- _Record set_
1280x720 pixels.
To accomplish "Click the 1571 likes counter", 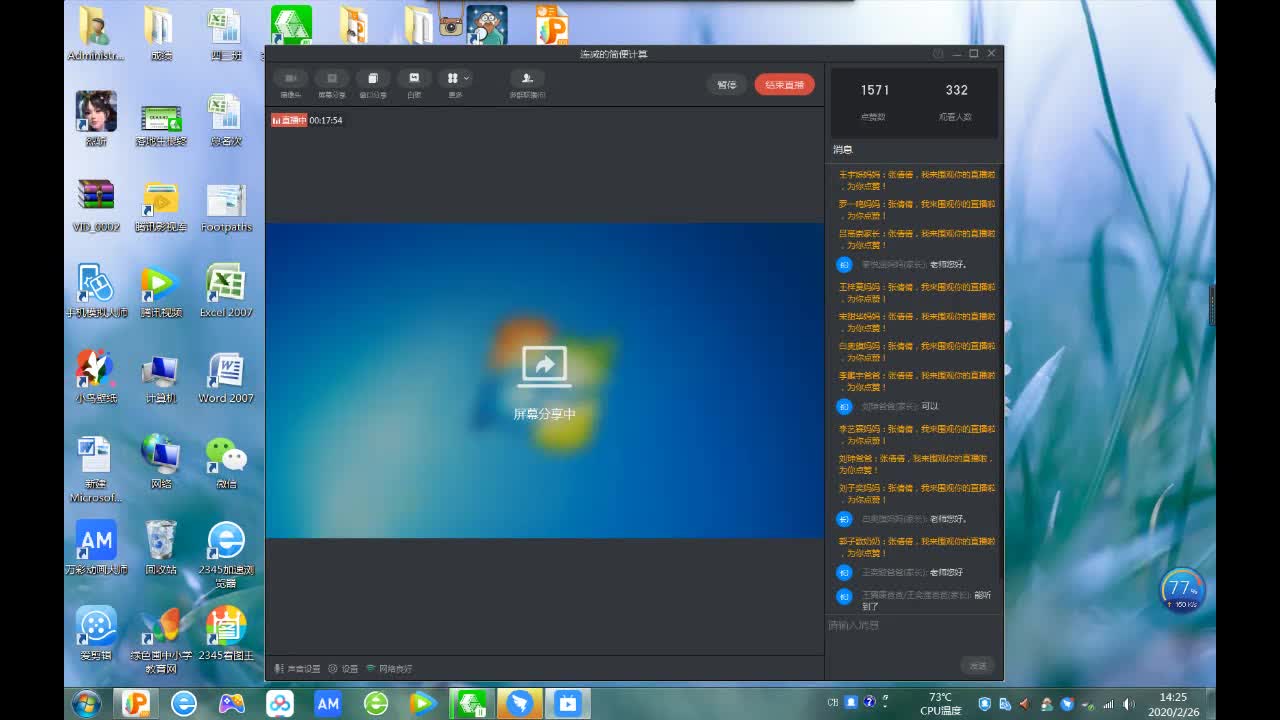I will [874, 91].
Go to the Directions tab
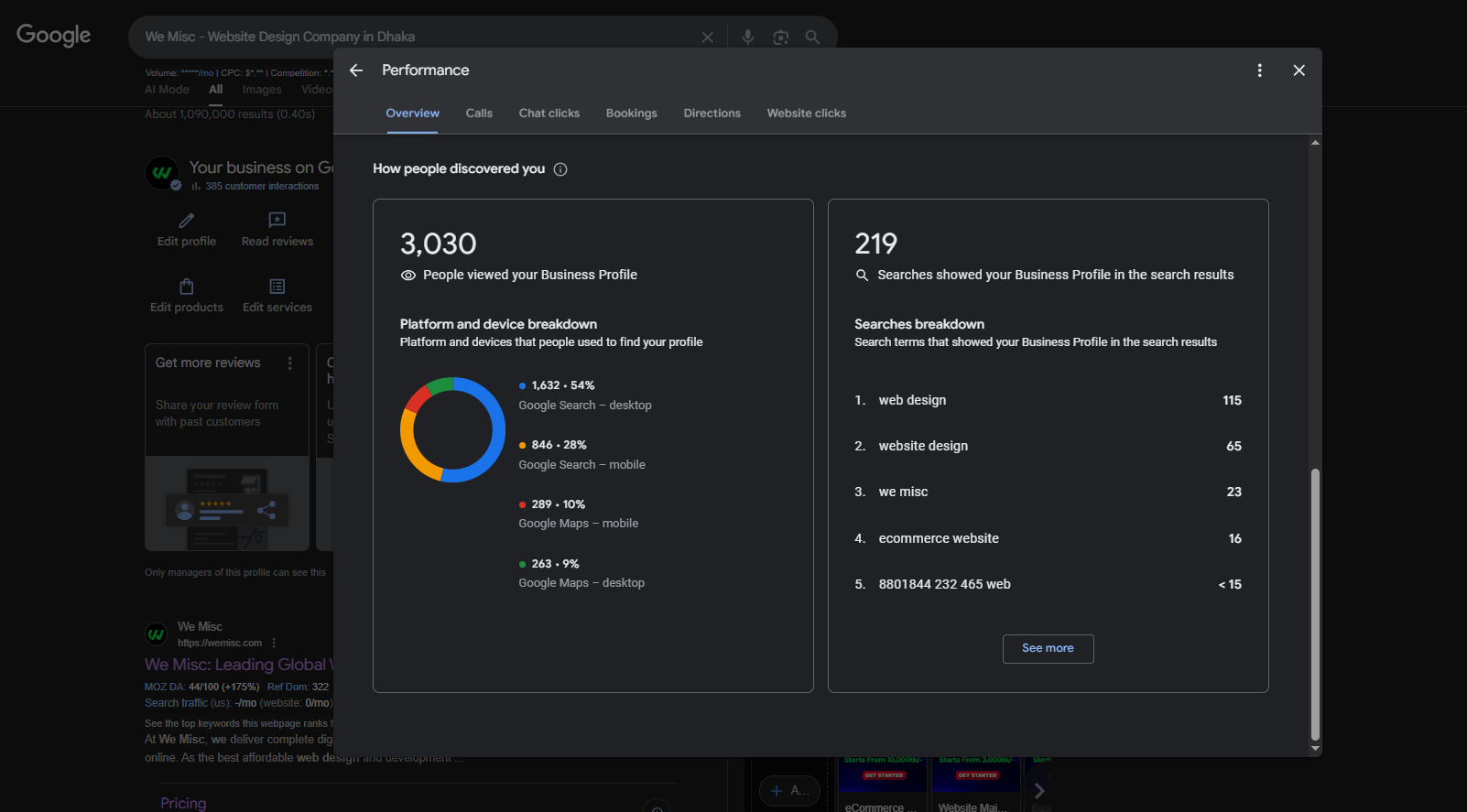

* * *

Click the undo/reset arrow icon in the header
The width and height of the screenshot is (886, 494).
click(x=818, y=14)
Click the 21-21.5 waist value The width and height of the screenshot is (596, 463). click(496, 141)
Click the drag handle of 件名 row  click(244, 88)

==

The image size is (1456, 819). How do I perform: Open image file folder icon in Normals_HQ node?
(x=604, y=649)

- _What is being asked_
Retype, character for character, the lines that begin at the one containing "The image size" and stop after the one containing "(x=604, y=649)".

- _The completed task_
The image size is (1456, 819). How do I perform: Open image file folder icon in Normals_HQ node?
(x=604, y=649)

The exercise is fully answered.